Objective: Cutaneous manifestations are the most common clinical features of lupus erythematosus (LE). The aim of this study was to analyze differences in the inflammatory response of keratinocytes from patients with cutaneous LE (CLE) compared with healthy controls.
Methods: Keratinocytes from LE patients and controls were cultured from epidermal stem cells of the hair follicle of anagen head hairs. Functional responses of keratinocytes to cytokine stimulation were determined by flow cytometry and enzyme-linked immunosorbent assay. Biopsy samples of lesional skin were analyzed by immunohistochemistry.
Results: Keratinocytes from CLE patients expressed higher levels of IL-18 receptor on their cell surface in response to tumor necrosis factor alpha (TNFalpha) or interferon-gamma stimulation. In response to IL-18 stimulation, these cells produced large amounts of TNFalpha. Of note, in the presence of IL-18, CLE keratinocytes failed to express IL-12. IL-12 has previously been shown to protect keratinocytes from ultraviolet irradiation-induced apoptosis. Keratinocytes from LE patients were more prone to die upon exposure to IL-18, and this increased apoptosis was abrogated by blockade of endogenously produced TNFalpha as well as by the addition of exogenous IL-12. IL-18 was highly expressed in biopsy samples of lesional skin from CLE patients.
Conclusion: Our results demonstrate an intrinsic difference in the inflammatory response of keratinocytes and indicate an autocrine feedback loop involving TNFalpha, IL-18, and IL-12 family members. Our results suggest that IL-18 may occupy an important position in the cytokine hierarchy in CLE, indicating the potential benefit of a local agent that blocks IL-18 activity in the treatment of the manifestations of CLE.

++++++++++++++++++++

§ Work required: List every laboratory technique named in the Methods section of the cutaneous lupus abstract above.

§ Provided data:
++++++++++++++++++++

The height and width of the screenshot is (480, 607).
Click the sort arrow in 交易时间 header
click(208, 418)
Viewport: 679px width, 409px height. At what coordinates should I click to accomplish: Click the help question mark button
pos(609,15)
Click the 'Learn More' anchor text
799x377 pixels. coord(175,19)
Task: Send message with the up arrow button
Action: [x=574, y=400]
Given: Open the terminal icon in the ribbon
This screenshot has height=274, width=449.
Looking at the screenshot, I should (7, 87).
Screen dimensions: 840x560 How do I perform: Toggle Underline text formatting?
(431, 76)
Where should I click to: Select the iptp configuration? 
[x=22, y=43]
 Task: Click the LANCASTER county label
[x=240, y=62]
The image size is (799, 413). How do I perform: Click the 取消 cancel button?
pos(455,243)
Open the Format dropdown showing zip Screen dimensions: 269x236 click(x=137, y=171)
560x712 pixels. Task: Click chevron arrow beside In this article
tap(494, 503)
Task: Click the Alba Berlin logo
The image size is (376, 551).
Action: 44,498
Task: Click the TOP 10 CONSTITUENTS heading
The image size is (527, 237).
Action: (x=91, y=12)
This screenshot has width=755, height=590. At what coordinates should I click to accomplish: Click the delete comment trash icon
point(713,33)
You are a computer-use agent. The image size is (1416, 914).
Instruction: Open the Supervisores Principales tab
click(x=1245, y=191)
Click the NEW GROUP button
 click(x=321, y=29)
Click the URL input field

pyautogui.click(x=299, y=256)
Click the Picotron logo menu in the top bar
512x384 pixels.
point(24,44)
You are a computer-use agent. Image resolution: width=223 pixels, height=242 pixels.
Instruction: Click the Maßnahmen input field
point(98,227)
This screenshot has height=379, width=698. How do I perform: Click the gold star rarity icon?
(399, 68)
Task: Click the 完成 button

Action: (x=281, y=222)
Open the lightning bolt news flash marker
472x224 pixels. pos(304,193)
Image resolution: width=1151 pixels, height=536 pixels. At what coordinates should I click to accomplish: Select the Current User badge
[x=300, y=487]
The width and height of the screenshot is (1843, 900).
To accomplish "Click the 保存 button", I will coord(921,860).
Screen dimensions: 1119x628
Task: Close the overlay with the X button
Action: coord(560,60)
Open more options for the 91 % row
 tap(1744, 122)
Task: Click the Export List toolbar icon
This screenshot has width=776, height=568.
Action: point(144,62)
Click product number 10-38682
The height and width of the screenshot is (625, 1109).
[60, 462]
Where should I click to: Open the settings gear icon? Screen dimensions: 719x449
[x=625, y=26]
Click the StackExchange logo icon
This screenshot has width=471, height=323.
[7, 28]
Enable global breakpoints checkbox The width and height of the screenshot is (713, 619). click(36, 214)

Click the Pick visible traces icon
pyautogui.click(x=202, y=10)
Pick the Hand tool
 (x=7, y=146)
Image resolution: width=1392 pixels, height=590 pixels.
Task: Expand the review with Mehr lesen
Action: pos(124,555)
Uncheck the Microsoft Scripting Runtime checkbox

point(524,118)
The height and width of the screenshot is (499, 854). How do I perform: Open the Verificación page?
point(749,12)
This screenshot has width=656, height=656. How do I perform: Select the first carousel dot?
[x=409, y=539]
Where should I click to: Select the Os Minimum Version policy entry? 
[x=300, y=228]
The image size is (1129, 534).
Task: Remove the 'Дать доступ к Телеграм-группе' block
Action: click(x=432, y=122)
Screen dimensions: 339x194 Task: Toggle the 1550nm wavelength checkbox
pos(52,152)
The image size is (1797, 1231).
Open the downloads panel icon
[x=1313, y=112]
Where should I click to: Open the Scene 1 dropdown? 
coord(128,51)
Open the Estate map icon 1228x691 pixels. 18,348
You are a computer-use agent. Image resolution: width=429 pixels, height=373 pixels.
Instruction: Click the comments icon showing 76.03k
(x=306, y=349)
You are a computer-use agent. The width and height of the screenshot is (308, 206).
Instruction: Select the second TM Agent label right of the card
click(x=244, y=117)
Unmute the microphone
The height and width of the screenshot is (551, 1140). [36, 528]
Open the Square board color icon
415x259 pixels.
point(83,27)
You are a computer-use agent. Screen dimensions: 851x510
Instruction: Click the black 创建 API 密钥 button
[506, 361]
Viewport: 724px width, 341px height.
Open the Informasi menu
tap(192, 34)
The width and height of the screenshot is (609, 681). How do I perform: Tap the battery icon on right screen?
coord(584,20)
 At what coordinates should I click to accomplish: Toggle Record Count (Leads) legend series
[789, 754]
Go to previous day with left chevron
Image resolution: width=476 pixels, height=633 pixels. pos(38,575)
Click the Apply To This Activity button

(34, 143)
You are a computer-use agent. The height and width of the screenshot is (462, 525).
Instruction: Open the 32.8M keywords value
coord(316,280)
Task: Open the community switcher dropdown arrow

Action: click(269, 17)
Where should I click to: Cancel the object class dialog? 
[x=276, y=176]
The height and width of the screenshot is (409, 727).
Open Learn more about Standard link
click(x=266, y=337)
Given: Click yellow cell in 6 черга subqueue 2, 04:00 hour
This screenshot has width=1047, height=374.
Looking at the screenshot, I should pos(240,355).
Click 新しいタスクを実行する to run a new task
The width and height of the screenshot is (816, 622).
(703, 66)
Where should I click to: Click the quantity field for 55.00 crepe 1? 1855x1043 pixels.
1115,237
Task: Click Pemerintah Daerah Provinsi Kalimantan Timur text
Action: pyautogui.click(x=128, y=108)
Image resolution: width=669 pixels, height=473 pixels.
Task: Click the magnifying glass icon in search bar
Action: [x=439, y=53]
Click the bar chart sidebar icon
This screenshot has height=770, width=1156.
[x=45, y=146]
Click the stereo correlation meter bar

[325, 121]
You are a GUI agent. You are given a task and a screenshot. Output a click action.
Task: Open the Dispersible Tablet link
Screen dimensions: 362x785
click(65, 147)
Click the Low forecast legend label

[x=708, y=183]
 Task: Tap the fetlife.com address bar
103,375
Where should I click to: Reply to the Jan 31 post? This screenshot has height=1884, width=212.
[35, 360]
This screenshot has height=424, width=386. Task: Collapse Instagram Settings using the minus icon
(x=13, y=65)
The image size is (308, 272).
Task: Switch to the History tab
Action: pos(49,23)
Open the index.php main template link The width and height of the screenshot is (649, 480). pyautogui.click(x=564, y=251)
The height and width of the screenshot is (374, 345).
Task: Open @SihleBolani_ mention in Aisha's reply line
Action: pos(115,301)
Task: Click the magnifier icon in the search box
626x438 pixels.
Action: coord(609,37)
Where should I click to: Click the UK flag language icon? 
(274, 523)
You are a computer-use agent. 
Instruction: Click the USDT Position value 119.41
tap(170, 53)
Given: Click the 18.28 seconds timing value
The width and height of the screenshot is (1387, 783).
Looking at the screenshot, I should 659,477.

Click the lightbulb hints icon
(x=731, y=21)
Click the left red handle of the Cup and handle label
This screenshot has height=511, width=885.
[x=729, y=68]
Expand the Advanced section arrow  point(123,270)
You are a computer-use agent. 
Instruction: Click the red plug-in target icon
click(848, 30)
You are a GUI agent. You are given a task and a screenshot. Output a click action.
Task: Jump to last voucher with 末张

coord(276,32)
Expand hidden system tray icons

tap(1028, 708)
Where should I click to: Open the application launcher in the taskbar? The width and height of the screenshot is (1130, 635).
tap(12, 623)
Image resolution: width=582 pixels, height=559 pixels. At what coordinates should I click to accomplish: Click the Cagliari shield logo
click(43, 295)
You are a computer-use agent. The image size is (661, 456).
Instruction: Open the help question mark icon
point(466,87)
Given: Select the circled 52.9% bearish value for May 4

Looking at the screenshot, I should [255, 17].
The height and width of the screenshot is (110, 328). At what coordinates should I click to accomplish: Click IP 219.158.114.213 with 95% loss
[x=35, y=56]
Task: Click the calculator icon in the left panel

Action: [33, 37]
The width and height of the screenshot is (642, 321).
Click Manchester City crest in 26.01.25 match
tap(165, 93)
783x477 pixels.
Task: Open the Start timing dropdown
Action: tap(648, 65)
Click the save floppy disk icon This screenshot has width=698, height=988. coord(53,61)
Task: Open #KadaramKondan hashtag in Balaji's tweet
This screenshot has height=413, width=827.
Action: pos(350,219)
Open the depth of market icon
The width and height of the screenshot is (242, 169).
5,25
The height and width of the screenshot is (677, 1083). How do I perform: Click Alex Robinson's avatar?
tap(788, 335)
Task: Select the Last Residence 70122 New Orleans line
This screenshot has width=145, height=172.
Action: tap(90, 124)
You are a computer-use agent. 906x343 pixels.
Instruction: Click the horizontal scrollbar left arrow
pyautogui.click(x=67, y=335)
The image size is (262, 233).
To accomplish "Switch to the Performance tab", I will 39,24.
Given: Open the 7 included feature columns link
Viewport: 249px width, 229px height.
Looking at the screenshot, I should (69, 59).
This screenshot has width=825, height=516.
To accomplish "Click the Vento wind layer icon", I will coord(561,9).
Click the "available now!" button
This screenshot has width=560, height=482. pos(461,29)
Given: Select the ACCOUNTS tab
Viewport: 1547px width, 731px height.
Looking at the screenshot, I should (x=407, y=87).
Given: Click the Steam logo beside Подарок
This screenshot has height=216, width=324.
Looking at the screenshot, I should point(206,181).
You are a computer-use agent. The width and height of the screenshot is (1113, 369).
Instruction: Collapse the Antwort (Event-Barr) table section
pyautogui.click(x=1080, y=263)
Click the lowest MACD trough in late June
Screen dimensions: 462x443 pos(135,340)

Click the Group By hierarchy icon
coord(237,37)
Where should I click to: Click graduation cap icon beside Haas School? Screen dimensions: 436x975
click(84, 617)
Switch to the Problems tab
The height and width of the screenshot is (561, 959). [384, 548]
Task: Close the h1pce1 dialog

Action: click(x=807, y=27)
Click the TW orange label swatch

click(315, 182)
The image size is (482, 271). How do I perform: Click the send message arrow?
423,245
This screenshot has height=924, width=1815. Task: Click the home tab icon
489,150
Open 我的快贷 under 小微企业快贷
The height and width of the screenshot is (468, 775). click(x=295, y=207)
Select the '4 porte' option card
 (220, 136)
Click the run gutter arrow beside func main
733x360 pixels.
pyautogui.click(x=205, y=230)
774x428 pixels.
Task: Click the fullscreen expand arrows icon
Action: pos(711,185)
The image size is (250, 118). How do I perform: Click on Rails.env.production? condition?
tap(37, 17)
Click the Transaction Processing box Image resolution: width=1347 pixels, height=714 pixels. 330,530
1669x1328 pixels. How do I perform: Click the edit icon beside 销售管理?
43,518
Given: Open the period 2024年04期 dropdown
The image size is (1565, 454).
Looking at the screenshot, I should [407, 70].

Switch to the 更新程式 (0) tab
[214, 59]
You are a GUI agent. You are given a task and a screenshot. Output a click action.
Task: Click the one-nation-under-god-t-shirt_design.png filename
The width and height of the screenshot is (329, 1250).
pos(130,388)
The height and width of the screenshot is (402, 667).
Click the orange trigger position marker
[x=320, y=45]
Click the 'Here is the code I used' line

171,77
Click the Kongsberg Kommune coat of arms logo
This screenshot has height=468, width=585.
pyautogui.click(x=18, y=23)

++++++++++++++++++++

§ Finished task: Flow cytometry, enzyme-linked immunosorbent assay, immunohistochemistry